PortableMusic

In my childhood, I used to love my Grandfather's wireless. It was big, blocky, had a wooden grill on the front and those radio buttons whose only memorial these days is as a GUI component. That wireless is one of the strongest memory that I have of my Grandfathers house, aside from the large stapler which my elder brother one day used to puncture his index finger.

It's a great pleasure, then, that in recent years this word has been rejuventad. Nowadays, we sit in a sea of wireless radio traffic, continually passing email, software and cheap porn through our bodies, racing its ways toward avidly consuming computers.

I always thought that wireless technology was underused. Currently, we carry Ipods backward and forward to work, so that we can listen to our new brand new Kylie CD's at their machine, thereby throwing our dull, pointless working existence into sharp relief.

I think this is nonsensical. Most of us have wireless at work, many of us have wireless at home and quite a few of us use some form of vehicle to move between work and home; either a car or, for sandle wearing hippies, a bike.

Why not, then, embed a hard drive and wireless reciever into the vehicle? This way after ripping your CD 1 onto your home computer, it would immediately connect with your car juke box, download the new information. That way, when you finally reached work, all the information would be more or less local and could be moved to your work machine via the local network.

There was an old saying in the dim distant past, when everyone used modems which would communicate with remote machines in morse code, which went — never underestimate the bandwidth of a floppy and a number 9 bus. We can take this form of vehicle born internet traffic as a modern day version of this maxim.

Of course, the implications are wider than just transporting music. Quite a lot of internet traffic is not actually that urgent. There is no real reason why this should not be moved off the standard internet into cars. I quite like to back my home machine up periodically to work. Why not just queue this until a appropriately equiped car passes my house? As I live in a residential area, the car might well be in range for 10 or 15 seconds, enough time to get perhaps 20 or 30M onto a machine. Add to this, a few road side caches onto which the data could be downloaded if the car went the wrong way, until a vehicle with a more appropriate desintation went by.

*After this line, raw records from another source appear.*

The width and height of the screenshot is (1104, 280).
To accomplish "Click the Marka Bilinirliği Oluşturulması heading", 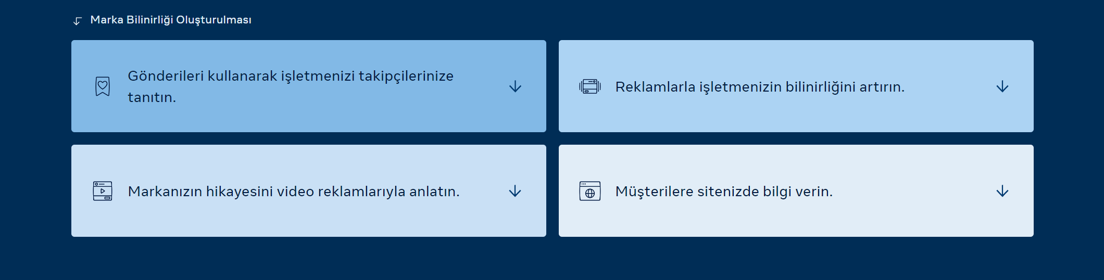I will [171, 20].
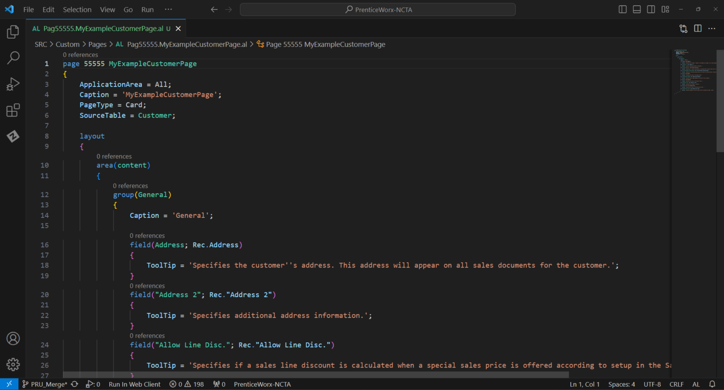
Task: Toggle the secondary sidebar visibility
Action: [651, 9]
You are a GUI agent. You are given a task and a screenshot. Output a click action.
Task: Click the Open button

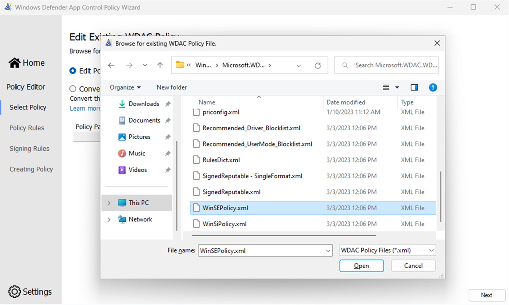pyautogui.click(x=361, y=266)
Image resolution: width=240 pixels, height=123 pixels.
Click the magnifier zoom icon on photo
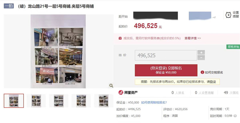coord(111,85)
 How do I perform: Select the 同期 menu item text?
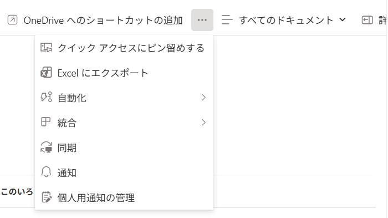click(67, 148)
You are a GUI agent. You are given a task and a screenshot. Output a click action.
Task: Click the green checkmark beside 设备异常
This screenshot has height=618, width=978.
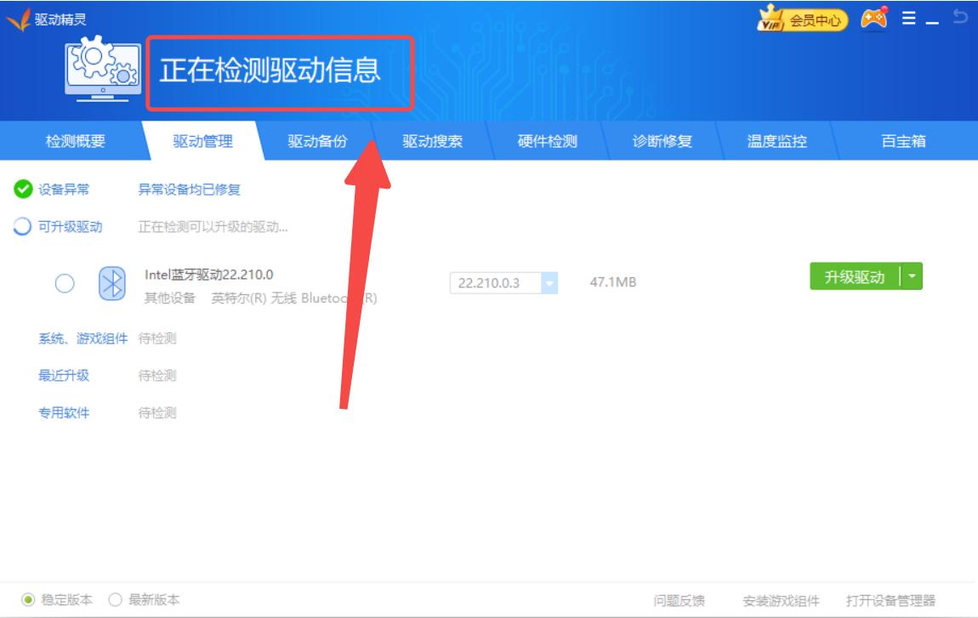pyautogui.click(x=19, y=190)

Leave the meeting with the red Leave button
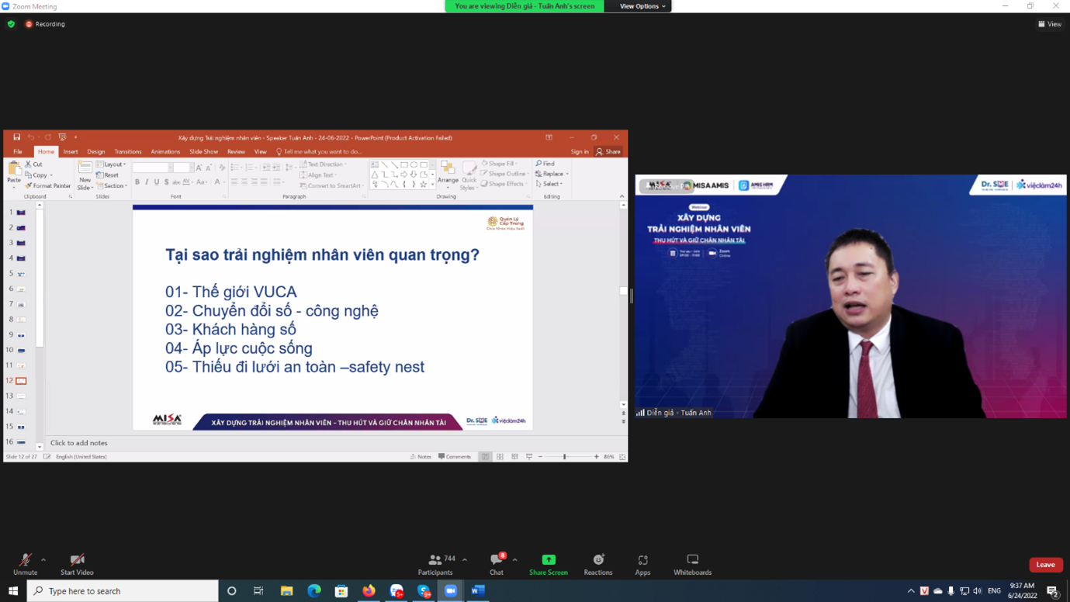click(1045, 565)
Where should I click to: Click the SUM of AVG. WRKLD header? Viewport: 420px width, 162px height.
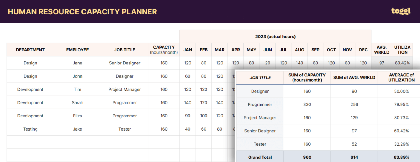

Under this environment, major arterial routes, bus and train routes, and taxis could become a major contributor to the internet backbone 2. The M6, which has 100 cars a minute passing down it could probably carry several 100G of data a second, albeit with a fairly bad latency. Given the speed of wireless traffic compared to cars, you could even transfer data from car to car backward against the flow of traffic. Even airplanes could provide a contribution 3.

As well as backups, you could also use this system for pre-emptive caching of heavy duty websites. When the new reality TV show is produced, it could be distributed over the entire country in a few hours to local municiple caches.

All of which would serve as a far better memorial to my Grandfathers wireless than a few tedious GUI option boxes.

Futurology:

Looks like I am not the only person to have this idea. A BBC News article reports on a peer-to-peer network idea for cars, being used to transfer road traffic information in the first case. Remember you heard it here first, by several years!


1. This is, of course, very naughty, probably illegal, breaking copyright restrictions and in no way related to "fair use" and not recommended in any way.

2. Those vehicles which have a defined destination—buses, lorries, and taxies with GPS systems—would be particularly valued and the optimisation algorithms would probably generate enough Computer Science papers to comsume most of the bandwith saved.

3. The current theory that wireless equipment will make planes crash seems to have fallen away, somewhat suspiciously, once the airlines realised that they could make lots of cash charging for internet access.